Administration & Staff

Kathryn Peters
Katy Peters is a civic technologist and nonprofit entrepreneur, who co-founded Democracy Works, a nonpartisan, nonprofit that works to make voting a simple, seamless experience for all Americans. She has been recognized as one of Forbes magazine’s “30 Under 30” in the field of law and policy and as a Champion of Democracy by the National Priorities Project.
Peters’ belief in better democracy has taken her from campaign organizing in Southeast Missouri to a master’s in public policy at the Kennedy School of Government to political rights monitoring in Afghanistan. Her previous experiences include positions with the National Democratic Institute and the United Nations Department of Safety and Security.
During her tenure at Democracy Works, she led the development and launch of TurboVote, an election reminder and voter registration tool that now serves more than 7 million voters in partnership with 175 colleges, several national nonprofits, and corporations that include Snap and Google. She also led Democracy Works’ acquisition of the Voting Information Project, a national open data collaboration that publishes official state polling locations and ballot data.

Gary Marchionini
Gary Marchionini is the Dean and Cary C. Boshamer Professor at the UNC School of Information and Library Science (SILS).
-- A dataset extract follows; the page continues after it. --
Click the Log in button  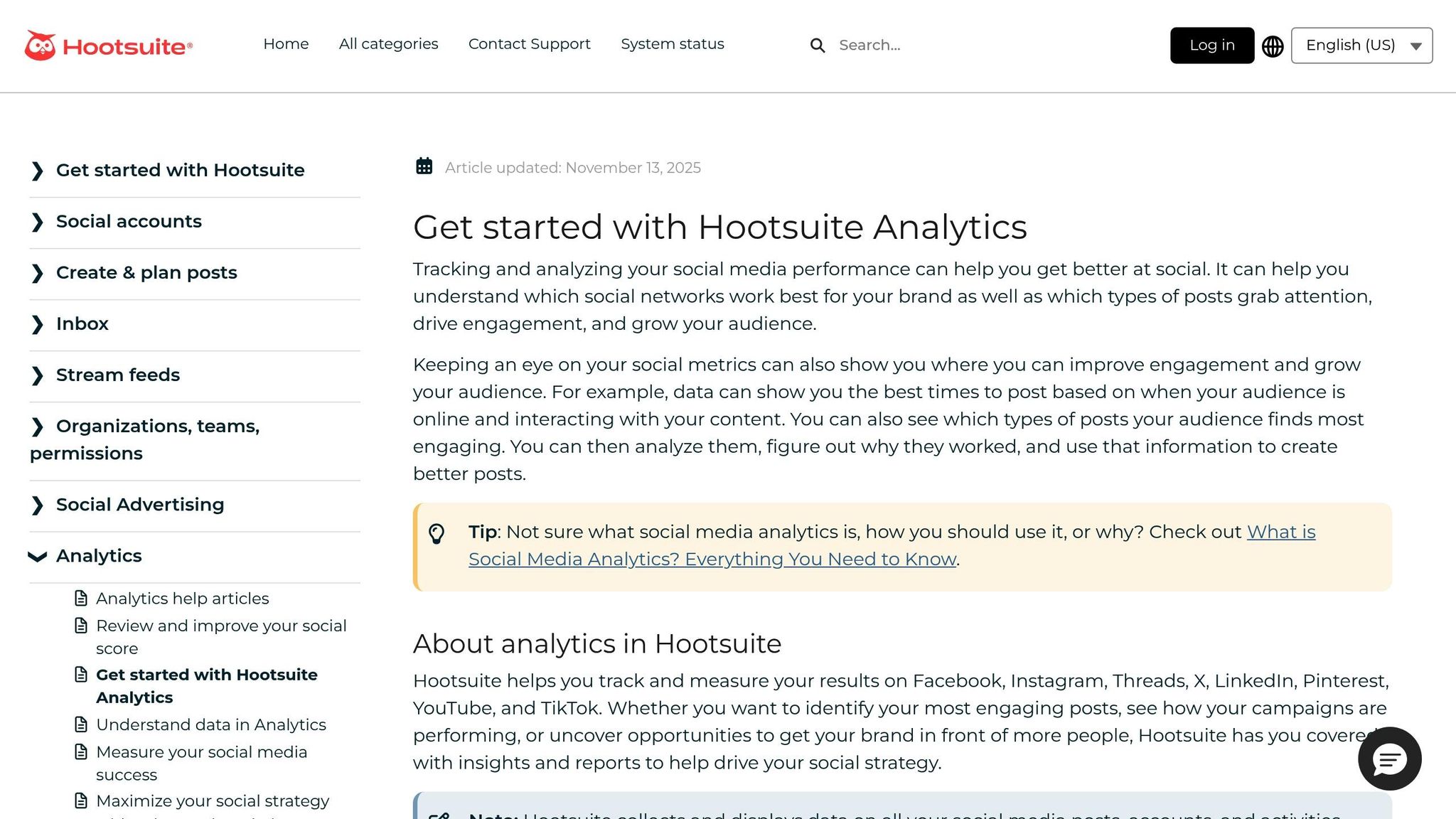(x=1211, y=45)
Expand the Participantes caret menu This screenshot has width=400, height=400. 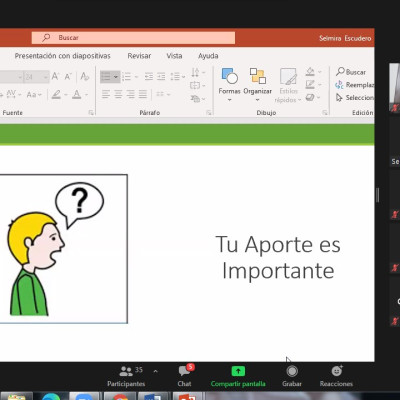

An expert in human-information interaction, interface design and testing, and digital libraries, he has published over 200 articles, chapters and, reports in a variety of books and journals. He has received grants or research awards from the National Science Foundation, Council on Library Resources, National Library of Medicine, Library of Congress, Bureau of Labor Statistics, Kellogg Foundation, NASA, The National Cancer Institute, Microsoft, Google, and IBM among others. His professional contributions have been recognized by the Library and Information Technology Association (LITA) Kilgour Award for Research in Library and Information Technology (2000) and the Association for Information Science and Technology (ASIS&T) Award of Merit (2011), the association’s highest honor. His current interests and projects are related to interfaces that support information seeking and information retrieval, and issues arising from data science and ubiquitous information.

Andrew Crist
Andrew Crist is a research application developer, data scientist, and entrepreneur. He co-founded Piedmont Data Points, a consultation firm that worked to transition Nasdaq’s Center for Board Excellence into the cloud computing space and continues to conduct analyses, offer software support, and create new products for Nasdaq. Piedmont Data Points also works with The Center for Digital Humanities at the University of Kansas to create natural language processing tools and online applications. Crist’s primary research interests include the impact of social media and financial technology on society. He has held positions as a data scientist at XPO Logistics, as a researcher at the University of Kansas, and now supports the work of researchers at CITAP.